§ **Records from a data collection**:
───

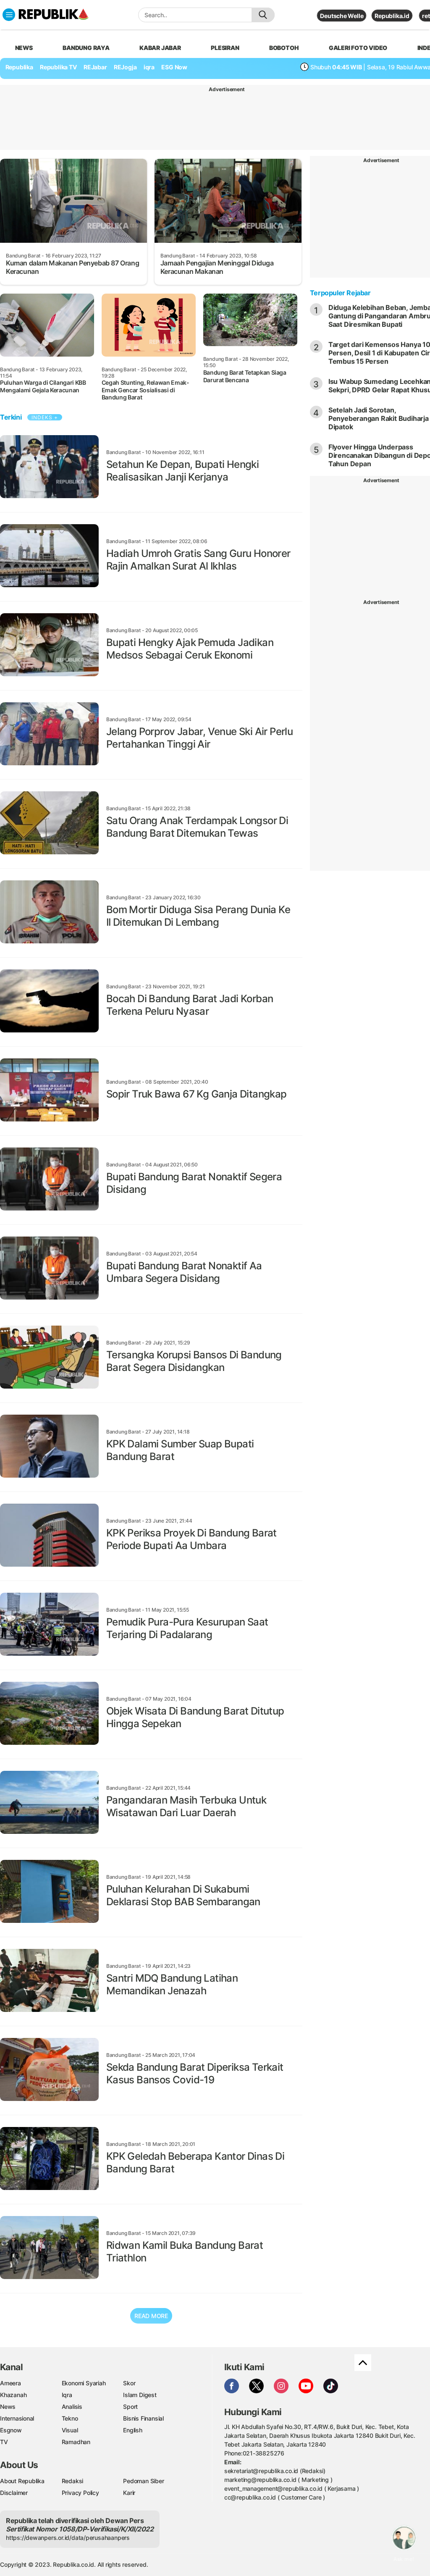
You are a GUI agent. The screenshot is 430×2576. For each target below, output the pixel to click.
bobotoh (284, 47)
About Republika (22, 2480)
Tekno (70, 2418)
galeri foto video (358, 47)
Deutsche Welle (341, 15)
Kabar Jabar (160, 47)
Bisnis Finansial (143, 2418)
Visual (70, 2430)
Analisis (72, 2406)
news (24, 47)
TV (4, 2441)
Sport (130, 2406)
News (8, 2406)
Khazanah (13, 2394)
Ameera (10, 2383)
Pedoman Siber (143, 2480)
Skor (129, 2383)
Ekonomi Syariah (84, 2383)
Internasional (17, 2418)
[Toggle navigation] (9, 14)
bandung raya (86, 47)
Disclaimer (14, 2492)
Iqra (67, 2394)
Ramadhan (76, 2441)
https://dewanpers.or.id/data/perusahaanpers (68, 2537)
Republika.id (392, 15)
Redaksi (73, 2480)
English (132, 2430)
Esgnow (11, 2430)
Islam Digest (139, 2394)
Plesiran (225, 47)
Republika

───

§ **Try it**: Locate the word "Republika" in the records above, and return each line that has it.

§ **Task response**:
About Republika (22, 2480)
Republika.id (392, 15)
Republika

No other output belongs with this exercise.